_Your task_
Every line in the records below with the string "computer" needs to be copied out.

(Records from a data source)

▶

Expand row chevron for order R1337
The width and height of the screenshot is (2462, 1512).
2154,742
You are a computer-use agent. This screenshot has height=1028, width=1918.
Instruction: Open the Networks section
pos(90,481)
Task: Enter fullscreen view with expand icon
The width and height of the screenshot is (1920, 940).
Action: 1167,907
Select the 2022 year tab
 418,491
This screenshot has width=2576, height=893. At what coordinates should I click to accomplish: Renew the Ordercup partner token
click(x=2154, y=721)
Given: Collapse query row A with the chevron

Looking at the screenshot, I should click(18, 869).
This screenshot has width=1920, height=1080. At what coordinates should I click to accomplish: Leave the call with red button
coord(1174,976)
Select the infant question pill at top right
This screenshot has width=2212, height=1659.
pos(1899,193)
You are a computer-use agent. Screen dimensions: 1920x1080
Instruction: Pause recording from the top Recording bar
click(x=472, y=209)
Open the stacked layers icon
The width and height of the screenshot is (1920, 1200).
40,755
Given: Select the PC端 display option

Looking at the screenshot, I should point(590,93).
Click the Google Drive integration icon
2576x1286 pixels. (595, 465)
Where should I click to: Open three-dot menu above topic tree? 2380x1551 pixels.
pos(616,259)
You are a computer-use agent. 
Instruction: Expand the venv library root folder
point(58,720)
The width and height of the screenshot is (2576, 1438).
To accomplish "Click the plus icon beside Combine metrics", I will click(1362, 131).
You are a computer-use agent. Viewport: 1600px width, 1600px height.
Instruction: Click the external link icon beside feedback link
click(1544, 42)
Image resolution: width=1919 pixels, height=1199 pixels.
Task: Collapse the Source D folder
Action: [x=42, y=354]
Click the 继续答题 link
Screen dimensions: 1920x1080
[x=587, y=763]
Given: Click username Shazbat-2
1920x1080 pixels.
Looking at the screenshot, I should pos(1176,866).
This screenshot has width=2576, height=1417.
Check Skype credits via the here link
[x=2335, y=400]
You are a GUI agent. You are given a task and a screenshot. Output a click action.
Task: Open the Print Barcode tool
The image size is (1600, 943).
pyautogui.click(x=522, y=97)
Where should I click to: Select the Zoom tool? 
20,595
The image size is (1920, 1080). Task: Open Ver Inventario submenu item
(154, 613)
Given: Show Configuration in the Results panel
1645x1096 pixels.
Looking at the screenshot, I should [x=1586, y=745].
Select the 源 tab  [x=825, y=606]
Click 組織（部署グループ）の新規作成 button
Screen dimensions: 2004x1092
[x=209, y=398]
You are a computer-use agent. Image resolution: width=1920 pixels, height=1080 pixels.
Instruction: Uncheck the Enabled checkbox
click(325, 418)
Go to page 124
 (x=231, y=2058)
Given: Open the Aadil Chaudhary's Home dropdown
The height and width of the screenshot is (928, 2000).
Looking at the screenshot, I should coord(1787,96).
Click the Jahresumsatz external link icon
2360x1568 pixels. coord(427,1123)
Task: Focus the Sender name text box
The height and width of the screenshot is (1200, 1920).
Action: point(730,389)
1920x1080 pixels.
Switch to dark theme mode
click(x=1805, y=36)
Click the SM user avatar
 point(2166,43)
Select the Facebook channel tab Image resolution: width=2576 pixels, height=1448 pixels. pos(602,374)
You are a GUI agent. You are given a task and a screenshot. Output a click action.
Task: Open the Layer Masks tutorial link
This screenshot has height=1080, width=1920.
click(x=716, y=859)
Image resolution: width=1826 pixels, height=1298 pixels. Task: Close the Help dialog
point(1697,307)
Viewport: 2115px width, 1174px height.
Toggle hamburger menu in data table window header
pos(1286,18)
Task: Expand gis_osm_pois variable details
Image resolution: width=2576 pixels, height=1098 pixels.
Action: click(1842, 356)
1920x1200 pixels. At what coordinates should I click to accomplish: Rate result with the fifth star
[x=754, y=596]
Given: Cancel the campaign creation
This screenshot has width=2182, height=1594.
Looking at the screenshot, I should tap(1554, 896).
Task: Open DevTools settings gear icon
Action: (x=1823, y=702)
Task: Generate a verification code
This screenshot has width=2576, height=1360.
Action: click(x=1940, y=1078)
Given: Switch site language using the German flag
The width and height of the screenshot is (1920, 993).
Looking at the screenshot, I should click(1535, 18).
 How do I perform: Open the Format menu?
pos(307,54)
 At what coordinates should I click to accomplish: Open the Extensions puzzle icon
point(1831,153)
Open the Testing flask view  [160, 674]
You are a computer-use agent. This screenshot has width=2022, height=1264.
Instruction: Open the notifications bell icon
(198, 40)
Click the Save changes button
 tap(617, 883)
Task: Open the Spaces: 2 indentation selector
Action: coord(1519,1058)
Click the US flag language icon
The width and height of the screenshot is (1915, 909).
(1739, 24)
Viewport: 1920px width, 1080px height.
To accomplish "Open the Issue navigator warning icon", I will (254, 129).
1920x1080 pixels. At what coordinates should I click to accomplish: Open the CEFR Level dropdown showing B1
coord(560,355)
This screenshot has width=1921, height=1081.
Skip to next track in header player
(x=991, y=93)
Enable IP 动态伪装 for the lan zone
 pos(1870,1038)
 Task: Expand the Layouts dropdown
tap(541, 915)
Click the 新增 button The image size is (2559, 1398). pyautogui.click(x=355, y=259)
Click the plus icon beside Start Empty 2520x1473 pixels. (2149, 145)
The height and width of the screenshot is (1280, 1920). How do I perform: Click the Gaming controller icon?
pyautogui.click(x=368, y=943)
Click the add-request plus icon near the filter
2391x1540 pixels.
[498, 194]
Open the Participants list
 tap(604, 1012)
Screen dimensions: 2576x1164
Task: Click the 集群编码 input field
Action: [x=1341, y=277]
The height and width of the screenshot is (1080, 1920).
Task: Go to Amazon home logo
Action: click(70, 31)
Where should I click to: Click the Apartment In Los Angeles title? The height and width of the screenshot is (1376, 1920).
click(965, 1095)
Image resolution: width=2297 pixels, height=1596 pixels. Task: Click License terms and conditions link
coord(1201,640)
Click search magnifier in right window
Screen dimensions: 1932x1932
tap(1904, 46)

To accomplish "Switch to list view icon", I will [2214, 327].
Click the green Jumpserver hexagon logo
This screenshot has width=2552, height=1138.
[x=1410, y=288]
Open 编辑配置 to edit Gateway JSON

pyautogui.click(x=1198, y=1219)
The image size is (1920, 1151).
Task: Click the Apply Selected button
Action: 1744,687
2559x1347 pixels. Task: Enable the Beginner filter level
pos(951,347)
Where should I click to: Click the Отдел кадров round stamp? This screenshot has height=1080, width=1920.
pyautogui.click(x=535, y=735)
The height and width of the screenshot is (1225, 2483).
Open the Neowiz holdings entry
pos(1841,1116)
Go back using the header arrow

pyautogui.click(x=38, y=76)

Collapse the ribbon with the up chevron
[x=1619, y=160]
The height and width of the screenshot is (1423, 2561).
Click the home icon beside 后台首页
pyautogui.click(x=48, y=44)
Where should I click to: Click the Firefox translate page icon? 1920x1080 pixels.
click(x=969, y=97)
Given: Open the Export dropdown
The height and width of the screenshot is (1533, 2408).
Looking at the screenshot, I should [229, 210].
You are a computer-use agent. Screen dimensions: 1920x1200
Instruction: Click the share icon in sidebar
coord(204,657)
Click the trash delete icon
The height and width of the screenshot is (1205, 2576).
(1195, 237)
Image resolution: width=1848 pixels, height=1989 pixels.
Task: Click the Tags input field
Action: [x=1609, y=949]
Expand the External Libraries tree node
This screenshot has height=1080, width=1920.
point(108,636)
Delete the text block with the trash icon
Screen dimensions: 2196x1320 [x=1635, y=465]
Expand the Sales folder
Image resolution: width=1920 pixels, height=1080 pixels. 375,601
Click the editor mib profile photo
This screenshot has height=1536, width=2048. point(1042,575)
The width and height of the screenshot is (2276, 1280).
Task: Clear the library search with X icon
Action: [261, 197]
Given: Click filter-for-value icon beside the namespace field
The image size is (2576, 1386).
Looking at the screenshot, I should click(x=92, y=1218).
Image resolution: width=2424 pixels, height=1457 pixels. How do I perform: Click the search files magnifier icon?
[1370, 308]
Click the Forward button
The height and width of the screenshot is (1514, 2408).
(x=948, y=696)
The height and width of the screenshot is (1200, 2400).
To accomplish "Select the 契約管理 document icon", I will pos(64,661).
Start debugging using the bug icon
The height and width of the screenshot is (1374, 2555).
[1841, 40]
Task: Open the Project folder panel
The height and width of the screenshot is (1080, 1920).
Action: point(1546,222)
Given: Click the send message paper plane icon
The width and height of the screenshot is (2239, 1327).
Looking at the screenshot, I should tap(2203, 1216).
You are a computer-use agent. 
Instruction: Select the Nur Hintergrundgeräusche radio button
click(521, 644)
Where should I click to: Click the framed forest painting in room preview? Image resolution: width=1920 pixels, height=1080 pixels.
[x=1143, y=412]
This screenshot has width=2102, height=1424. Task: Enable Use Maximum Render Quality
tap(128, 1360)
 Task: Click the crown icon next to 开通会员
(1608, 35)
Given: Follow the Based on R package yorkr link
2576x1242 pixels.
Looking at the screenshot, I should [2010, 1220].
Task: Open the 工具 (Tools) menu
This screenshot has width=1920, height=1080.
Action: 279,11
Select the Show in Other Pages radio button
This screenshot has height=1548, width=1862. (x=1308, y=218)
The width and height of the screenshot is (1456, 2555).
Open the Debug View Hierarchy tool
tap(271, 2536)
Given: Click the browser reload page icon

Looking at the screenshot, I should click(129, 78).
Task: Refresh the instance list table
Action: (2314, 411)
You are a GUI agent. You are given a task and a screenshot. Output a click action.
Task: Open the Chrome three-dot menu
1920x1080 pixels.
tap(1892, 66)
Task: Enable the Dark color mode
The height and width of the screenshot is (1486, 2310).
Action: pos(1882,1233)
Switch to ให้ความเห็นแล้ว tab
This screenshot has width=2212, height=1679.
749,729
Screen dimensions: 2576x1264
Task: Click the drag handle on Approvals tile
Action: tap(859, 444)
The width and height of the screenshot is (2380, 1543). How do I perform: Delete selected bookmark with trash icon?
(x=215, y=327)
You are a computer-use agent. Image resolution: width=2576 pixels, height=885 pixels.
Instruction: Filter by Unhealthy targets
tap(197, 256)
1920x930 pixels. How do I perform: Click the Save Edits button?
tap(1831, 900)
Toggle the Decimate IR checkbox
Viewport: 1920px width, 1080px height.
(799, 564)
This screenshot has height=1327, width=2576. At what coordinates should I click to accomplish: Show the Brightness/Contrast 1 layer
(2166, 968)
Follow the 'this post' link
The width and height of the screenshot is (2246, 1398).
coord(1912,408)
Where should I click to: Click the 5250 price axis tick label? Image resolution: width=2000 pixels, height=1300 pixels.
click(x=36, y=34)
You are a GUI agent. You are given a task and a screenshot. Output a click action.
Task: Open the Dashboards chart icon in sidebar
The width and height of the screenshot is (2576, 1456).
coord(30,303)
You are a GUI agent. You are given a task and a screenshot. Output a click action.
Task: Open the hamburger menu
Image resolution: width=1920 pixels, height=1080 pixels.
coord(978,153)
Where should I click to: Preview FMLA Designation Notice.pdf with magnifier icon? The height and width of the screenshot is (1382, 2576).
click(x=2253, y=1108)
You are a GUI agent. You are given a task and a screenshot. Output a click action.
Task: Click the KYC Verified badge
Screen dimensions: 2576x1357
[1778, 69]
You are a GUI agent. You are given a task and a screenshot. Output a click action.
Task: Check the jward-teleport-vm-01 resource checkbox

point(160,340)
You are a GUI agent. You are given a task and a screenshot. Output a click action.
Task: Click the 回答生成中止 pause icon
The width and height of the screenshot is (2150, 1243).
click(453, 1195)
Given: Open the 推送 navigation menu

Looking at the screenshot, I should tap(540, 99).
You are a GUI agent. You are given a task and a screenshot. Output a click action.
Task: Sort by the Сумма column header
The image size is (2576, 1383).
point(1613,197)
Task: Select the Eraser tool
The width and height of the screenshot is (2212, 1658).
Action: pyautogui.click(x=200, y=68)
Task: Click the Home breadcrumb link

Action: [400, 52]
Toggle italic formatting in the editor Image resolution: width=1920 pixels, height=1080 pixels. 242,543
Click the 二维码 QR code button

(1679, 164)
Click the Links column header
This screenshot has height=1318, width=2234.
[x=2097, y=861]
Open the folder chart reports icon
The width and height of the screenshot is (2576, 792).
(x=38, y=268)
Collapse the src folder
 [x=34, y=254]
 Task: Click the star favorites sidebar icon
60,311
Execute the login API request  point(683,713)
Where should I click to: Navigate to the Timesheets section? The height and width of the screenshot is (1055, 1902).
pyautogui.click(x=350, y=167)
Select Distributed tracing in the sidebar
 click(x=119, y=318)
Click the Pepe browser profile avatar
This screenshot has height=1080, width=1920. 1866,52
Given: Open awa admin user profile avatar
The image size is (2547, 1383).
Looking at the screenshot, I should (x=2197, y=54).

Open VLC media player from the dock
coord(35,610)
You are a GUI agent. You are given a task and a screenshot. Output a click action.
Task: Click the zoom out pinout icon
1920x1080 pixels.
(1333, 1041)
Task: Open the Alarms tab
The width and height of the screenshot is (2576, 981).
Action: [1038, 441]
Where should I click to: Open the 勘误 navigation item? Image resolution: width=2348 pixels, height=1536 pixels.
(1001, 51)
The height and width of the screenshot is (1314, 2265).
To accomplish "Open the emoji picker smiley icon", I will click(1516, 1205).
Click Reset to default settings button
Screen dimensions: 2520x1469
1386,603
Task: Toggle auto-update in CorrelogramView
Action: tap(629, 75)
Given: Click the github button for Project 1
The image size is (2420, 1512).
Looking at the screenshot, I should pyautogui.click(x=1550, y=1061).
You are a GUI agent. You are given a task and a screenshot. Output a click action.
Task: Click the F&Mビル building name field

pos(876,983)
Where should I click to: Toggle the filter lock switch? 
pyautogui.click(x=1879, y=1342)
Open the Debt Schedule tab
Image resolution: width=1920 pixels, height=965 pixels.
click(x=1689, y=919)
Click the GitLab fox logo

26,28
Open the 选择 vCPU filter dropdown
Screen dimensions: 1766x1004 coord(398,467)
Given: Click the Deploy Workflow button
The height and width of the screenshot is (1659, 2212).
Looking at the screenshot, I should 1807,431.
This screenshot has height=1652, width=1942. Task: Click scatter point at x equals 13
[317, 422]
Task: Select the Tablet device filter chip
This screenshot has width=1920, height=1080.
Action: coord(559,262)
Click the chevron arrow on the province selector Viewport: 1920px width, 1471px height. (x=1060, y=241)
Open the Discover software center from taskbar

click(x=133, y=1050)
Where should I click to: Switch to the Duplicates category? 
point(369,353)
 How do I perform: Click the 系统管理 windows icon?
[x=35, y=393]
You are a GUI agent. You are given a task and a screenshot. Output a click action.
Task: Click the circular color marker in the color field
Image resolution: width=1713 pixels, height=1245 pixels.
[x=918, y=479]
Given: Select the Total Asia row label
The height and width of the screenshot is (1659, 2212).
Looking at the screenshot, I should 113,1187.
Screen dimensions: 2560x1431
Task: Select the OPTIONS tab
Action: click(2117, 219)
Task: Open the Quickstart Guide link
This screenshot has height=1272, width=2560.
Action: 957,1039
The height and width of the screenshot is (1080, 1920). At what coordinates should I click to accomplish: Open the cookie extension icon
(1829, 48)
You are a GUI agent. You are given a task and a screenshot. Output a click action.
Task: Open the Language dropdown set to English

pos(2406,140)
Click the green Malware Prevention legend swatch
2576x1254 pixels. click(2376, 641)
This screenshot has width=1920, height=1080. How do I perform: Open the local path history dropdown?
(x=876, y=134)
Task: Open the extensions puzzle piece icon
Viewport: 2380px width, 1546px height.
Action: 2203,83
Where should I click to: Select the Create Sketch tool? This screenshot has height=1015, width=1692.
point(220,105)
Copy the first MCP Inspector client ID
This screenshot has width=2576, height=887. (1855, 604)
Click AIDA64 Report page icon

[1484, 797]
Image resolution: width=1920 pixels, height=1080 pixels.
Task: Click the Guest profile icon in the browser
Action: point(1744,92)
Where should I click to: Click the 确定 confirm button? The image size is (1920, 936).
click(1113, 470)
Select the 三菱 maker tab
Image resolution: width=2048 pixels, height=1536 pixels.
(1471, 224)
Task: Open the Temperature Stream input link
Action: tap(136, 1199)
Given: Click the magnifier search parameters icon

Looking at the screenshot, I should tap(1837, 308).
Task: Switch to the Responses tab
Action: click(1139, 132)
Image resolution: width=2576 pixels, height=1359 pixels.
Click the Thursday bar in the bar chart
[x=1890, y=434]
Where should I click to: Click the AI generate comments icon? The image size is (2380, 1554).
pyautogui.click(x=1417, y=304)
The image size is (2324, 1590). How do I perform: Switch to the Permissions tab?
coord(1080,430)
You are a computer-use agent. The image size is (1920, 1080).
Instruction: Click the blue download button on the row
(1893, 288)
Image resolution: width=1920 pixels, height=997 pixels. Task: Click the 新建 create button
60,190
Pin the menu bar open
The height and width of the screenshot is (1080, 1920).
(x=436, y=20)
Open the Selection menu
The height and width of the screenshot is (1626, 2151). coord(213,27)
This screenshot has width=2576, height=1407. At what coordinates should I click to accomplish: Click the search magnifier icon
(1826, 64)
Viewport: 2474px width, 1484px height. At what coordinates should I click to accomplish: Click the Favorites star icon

◀

_Answer box_
You are a computer-use agent. This screenshot has height=1028, width=1918.
You are a computer-use agent. Screen dimensions: 1920x1080
You are a computer-use agent. 
You are a computer-use agent. Viewport: 1600px width, 1600px height.
You are a computer-use agent. Image resolution: width=1920 pixels, height=1080 pixels.
You are a computer-use agent. This screenshot has width=2022, height=1264.
You are a computer-use agent. Screen dimensions: 1920x1200
You are a computer-use agent. 
You are a computer-use agent. Image resolution: width=2576 pixels, height=885 pixels.
You are a computer-use agent. The image size is (1920, 1080).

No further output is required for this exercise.